今日の富士山 2013年7月29日(月)曇り
今日は曇りで富士山は見えません。残念。。
さて
この休みは福島県富岡町に行ってきました。HeiSという経営者仲間のネットワークの第一弾の企画でした。
富岡町はいわき市から車で北に40分程度行った場所にあります。いわき市と南相馬の間にある町です。福島第二原発がある町です。
帰宅困難区域と居住制限区域が混ざっいる町です。居住制限区域は早く帰れるようにと除染を進ませている場所です。
居住制限区域は昼間ならいつでも自由に帰ることができます。帰宅困難区域は入るのが強く禁止され住民であっても一ヶ月に一回だけしか入れないそうです。
よって、まだ仮設住宅にいらっしゃる方々もいるそうです。
前置きは置いといて、まずこの写真をご覧下さい。

居住困難区域にある、富岡町第一小学校です。グランドは除染が進み、五センチくらいの土がはぎ取られていました。
放射線いわき市内だと0.2μシーベルトでしたのでグランドも0.4μシーベルト程度で変わりません。でも特筆すべきは、脇にあるどぶ川。いかにもザリガニ取りで遊べそうなところですが4.5μシーベルトとなり、10倍に跳ね上がります。また、近くの民家の庭の草むらを調べるとなんと19μシーベルトある場所もあるのです。

要は、とんでもないお金をかけて除染をしたところですべての場所の除染は不可能ということです。少なくとも子どもを返すという気持ちにはならないと思います。

次にこの写真をご覧下さい。

これは、帰宅困難区域には、鉄製の柵が張り巡らされ入れなくなっているということです。監視カメラも、ついていました。
同じ町の狭い道路をはさんで、居住制限区域(入れる)と帰宅困難区域(入れない)場所に分かれてしまっているといういうことです。
そして、居住制限区域もしばらく入れない場所だったので、雨漏れなどを直すことができず家の中は散々な状態になってしまっています。
中を見せてもらいましたが、カビのにおいがひどくむせてしまいました。これでは、帰れるようになっても、住む状態にできないということです。

案内してくれた遠藤さんは、自分の家を柵越しに眺めることしかできないのに、ローンを2000万以上抱えて払っているそうです。
なんという理不尽でしょうか。こんなことが日本にあっていいのでしょうか。

本当の原発事故の現実はこういうことだったのです。遠くにいると分からないことが多いです。
まだまだ福島は終っていないということ。むしろひどくなっています。帰れるか帰れないか分からない住民にとっては少しずつ崩壊していく自分の町を見て精神的に大きいダメージを受けています。中途半端に期待を持たせるほど辛いということもあるのです。

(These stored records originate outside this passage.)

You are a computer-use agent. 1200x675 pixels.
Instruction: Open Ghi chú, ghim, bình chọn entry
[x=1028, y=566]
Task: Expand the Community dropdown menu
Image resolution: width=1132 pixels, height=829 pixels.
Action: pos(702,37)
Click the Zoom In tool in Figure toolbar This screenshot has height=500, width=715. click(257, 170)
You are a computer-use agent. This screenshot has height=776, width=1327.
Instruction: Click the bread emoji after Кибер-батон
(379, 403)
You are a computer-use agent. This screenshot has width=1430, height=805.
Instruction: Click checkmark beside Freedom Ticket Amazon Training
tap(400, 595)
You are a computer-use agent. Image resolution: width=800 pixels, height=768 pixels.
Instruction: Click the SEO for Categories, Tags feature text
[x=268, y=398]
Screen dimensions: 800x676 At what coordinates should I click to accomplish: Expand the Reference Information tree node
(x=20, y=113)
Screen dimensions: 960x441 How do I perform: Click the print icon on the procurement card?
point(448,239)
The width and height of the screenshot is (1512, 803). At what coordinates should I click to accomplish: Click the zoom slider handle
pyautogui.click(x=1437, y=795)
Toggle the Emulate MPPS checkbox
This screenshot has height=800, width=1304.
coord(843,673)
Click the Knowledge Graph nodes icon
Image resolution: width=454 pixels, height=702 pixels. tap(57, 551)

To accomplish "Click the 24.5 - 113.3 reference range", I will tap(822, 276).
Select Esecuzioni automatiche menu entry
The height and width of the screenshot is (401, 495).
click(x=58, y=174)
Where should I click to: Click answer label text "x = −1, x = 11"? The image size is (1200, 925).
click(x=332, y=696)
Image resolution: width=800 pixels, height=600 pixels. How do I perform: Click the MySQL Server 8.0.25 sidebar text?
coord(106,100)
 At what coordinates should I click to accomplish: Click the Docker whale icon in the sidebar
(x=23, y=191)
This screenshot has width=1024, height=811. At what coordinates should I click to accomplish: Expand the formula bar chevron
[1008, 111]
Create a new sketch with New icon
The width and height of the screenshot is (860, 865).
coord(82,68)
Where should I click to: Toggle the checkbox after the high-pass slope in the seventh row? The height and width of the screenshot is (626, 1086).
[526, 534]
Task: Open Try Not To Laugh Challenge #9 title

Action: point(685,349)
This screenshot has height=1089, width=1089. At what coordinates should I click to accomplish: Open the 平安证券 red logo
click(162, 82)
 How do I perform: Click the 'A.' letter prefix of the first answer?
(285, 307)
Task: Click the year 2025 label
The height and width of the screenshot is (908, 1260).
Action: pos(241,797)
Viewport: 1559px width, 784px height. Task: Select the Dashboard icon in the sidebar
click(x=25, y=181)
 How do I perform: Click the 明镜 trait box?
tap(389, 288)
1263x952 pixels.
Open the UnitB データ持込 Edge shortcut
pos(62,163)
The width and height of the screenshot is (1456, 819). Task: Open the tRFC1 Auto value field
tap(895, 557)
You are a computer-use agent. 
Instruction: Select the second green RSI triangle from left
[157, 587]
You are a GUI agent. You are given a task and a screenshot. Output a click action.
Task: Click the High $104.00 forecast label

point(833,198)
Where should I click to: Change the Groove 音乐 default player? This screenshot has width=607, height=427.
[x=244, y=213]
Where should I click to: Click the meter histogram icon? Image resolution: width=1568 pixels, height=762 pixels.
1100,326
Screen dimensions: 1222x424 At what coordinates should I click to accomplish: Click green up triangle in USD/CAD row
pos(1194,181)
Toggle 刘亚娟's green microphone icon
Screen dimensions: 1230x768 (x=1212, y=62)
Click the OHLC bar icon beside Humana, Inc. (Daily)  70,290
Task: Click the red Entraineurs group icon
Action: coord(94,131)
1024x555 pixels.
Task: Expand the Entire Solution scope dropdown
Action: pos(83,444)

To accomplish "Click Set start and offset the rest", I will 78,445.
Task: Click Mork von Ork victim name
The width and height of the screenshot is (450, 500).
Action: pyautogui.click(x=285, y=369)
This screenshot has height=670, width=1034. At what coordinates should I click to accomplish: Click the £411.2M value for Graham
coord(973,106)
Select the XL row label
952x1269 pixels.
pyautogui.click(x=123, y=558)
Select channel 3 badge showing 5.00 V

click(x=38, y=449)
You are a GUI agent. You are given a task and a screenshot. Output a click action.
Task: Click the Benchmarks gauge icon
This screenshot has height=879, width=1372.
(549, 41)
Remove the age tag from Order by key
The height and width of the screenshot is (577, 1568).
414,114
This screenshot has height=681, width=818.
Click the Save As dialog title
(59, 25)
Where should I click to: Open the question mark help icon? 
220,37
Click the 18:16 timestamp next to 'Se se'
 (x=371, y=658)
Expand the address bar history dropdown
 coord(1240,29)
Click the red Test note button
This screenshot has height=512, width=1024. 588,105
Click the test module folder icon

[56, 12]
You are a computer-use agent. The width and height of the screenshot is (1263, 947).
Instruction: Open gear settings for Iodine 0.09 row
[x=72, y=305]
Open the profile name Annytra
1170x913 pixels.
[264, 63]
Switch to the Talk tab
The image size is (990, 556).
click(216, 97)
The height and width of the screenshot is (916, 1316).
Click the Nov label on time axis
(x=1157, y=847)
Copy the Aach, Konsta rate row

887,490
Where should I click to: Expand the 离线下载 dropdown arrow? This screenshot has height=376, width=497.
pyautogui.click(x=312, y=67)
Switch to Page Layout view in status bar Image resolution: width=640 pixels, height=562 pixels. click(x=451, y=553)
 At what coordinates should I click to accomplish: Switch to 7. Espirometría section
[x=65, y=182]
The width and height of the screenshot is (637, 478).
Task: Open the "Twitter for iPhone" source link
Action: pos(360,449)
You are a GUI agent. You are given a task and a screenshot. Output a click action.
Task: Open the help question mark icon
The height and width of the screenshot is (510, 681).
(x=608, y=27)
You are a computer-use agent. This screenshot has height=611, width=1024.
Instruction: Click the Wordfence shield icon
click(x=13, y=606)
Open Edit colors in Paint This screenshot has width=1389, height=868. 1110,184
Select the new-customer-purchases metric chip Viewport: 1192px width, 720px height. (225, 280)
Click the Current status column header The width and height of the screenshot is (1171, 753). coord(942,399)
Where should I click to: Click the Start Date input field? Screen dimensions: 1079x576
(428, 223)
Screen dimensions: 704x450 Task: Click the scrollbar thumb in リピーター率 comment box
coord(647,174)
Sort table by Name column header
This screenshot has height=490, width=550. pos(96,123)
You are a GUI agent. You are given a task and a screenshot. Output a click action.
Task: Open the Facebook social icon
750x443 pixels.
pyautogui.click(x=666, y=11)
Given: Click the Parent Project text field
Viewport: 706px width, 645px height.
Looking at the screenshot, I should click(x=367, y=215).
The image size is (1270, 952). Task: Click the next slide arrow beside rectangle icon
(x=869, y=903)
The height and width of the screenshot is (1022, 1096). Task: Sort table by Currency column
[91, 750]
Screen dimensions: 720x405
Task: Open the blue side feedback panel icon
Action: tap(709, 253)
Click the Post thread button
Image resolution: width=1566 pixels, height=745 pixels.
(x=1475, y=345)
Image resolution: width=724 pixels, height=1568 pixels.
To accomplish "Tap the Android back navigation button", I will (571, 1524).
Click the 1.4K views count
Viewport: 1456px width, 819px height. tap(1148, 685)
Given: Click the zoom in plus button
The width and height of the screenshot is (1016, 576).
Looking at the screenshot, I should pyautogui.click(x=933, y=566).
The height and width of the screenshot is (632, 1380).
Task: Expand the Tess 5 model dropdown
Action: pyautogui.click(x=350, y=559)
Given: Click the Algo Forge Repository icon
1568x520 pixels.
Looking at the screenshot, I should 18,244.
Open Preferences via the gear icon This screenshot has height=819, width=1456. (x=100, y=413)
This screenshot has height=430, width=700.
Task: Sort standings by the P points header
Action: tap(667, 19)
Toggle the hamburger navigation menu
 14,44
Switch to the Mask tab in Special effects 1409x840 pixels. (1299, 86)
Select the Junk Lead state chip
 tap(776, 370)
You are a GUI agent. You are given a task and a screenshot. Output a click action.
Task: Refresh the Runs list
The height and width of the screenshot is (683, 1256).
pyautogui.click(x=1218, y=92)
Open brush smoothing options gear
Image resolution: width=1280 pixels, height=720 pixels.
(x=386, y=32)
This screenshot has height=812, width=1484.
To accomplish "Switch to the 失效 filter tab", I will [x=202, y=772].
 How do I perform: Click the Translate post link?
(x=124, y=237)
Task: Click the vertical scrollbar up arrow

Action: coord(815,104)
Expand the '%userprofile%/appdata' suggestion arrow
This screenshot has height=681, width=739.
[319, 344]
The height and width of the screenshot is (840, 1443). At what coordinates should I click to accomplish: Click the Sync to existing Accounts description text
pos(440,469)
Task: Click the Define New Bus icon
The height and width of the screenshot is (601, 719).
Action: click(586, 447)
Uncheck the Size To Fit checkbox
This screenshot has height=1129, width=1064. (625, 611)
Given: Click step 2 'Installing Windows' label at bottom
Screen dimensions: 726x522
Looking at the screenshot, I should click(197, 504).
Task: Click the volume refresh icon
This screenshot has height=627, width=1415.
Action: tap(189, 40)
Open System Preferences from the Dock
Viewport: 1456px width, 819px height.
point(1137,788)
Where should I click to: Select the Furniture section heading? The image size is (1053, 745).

これはいったいどういうことでしょうか。私たちにできることはこの状況を一人でも多くの人に分かってもらうことだと思います。
今回このツアーを企画してくれた藤田大さんの強い心に感動したとともに私たちひとり一人の問題として捉えていかなくてはいけないと心に誓いました。

このツアーまた企画されますので、一人でも多くの人に実態を見てもらえたらと思います。